Run OCCT for an hour. I doubt it will still be stable. Could be wrong however. Some on TPU have very low standards of "stable". For some of these guys if it boots and runs Vantage then its "stable". But I'm old school. You need to pound that thing with linpacks and such for a few hours without a hitch for it to be truly stable.


----------



## Robotguts (May 9, 2010)

*Occt*

 I`m on it,-just downloaded OCCT VER 3.1.0 and intalled it,  I`ll be back.........

hopefully later rather than sooner............:


----------



## TheMailMan78 (May 9, 2010)

Robotguts said:


> I`m on it,-just downloaded OCCT VER 3.1.0 and intalled it,  I`ll be back.........
> 
> hopefully later rather than sooner............:



Make sure you quit everything before you start and do not mess with it while shes runnin'.


----------



## Robotguts (May 9, 2010)

alexsubri said:


> AMD 965 BE here, it's so overclock friendly. I am currently running at 3.8ghz ...I can literally start my PC and after windows load screen (20 seconds) I am at my desktop and I can open anything instantly. As well as games, I can ALT+TAB and go between programs on the go! AMD chips are affordable and best bang for your buck. I've always used Intel, up until Feb 2010




seem very friendly to me at the moment..I could have already killed it by pushing it so far..time will tell,not finnishing pushing it yet. but Ay what tha..thats what there for...as far as loading times go, mine to is quicker than stock, but not 20 seconds, I like that.
My ATI Q6600@2800 is qute slow compared,yes I can seem a improvement to..


----------



## JrRacinFan (May 9, 2010)

TheMailMan78 said:


> Run OCCT for an hour. I doubt it will still be stable. Could be wrong however. Some on TPU have very low standards of "stable". For some of these guys if it boots and runs Vantage then its "stable". But I'm old school. You need to pound that thing with linpacks and such for a few hours without a hitch for it to be truly stable.

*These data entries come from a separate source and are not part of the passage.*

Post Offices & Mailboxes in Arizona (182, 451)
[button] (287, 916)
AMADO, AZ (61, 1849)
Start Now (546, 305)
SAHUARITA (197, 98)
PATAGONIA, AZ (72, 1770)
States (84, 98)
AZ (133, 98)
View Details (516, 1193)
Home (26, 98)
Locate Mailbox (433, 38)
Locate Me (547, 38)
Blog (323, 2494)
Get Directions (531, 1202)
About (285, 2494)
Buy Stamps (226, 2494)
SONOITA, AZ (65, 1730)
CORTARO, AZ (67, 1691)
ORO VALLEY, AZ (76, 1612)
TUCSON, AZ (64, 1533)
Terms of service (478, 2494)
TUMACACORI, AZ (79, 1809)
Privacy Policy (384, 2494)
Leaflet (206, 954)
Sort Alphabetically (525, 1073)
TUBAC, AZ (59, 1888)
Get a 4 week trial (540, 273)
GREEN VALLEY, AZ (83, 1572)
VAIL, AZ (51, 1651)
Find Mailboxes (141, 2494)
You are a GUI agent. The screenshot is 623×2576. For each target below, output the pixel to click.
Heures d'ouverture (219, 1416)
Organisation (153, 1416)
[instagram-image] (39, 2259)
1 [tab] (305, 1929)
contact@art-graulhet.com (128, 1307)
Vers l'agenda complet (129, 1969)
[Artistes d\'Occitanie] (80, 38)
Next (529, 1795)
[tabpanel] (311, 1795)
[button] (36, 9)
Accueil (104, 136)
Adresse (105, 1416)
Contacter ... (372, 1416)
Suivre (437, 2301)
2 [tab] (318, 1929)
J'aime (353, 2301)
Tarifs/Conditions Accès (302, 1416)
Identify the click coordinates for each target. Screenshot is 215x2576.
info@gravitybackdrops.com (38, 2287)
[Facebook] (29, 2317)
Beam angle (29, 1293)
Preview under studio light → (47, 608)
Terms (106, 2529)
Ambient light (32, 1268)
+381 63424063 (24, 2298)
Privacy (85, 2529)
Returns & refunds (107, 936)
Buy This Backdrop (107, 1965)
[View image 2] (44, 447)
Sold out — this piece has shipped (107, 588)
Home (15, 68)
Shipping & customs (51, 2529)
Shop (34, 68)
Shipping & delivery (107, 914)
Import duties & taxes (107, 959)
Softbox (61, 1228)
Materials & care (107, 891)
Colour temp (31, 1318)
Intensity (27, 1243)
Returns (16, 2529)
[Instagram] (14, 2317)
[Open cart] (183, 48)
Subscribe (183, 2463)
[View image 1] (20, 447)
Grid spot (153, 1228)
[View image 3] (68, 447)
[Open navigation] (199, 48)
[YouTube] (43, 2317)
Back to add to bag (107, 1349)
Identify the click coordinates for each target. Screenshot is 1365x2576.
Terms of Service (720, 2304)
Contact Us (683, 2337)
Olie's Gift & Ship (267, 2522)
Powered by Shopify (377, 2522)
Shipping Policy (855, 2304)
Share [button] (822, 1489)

I'm with you on that Mailman. Give me an hour of OCCT small fft on AMD or 1 hour of LinX on Intel, in my eyes then you're stable.


----------



## mastrdrver (May 16, 2010)

JrRacinFan said:


> I'm with you on that Mailman. Give me an hour of OCCT small fft on AMD or 1 hour of LinX on Intel, in my eyes then you're stable.



LinX has a bug (I know it is in 0.6.1 and 0.6.4 for sure) in it that will allow my i7 to pass 20 loops (about a hour) with too low volts. The give away is the low GFlop number and lower than expected temperatures. Depending on the voltage and ram used. Pretty consistent too. So, as long as you know what your temperatures and GFlop numbers are suppose to be your good.

With AMD, I can pass 1 hour of LinX and fail prime blend using 3GB of ram in 3 Hrs. Just did it earlier this evening. While slow, I use P95 extensively for AMD as with LinX for my i7. Though, if I can pass 12 Hrs of P95, I have yet to see an error afterward. So while I'm messing with settings and voltages I call it good after 12 Hrs. For a final clock, 24 Hrs P95 blend 3GB and passing 24 Hrs of memtest86+.

When I overclock, I want it stable like it was a stock clock.


----------



## JrRacinFan (May 16, 2010)

mastrdrver said:


> LinX has a bug (I know it is in 0.6.1 and 0.6.4 for sure) in it that will allow my i7 to pass 20 loops (about a hour) with too low volts. The give away is the low GFlop number and lower than expected temperatures. Depending on the voltage and ram used. Pretty consistent too. So, as long as you know what your temperatures and GFlop numbers are suppose to be your good.
> 
> With AMD, I can pass 1 hour of LinX and fail prime blend using 3GB of ram in 3 Hrs. Just did it earlier this evening. While slow, I use P95 extensively for AMD as with LinX for my i7. Though, if I can pass 12 Hrs of P95, I have yet to see an error afterward. So while I'm messing with settings and voltages I call it good after 12 Hrs. For a final clock, 24 Hrs P95 blend 3GB and passing 24 Hrs of memtest86+.
> 
> When I overclock, I want it stable like it was a stock clock.



Thanks for the info on the low volts bit for LinX. I primarily use it to test my CPU NB Clock on this 720. What version would you recommend for this?


----------



## mastrdrver (May 18, 2010)

I would still recommend P95 over LinX depending on how stable you want your clock. I should have taken a ss becaue on saturday night I failed a P95 after about 3 hrs which had just passed LinX that took over just 1 hr to complete. Both were set to use 3gb of memory. The two versions of LinX are the only ones I've tried but I'd be surprised if any others were different. AMDs seem to be more time based than i7s.

Also, I thought I had down a overclock today since it had been running 18 Hrs P95 Blend 3gb at lunch. Soon after I left to go back to work it must have reset because I didn't have a blue screen and it was just sitting idle on the desktop like it had just booted. I checked event viewer to find out that it didn't set a blue screen and it had just rebooted. I think it was because of temperatures but I'm not sure.

If your set on using LinX though, I would go with the newest one. At least 0.6.4 since I think that is the first one that lets you select time and not just how many loops to run.


----------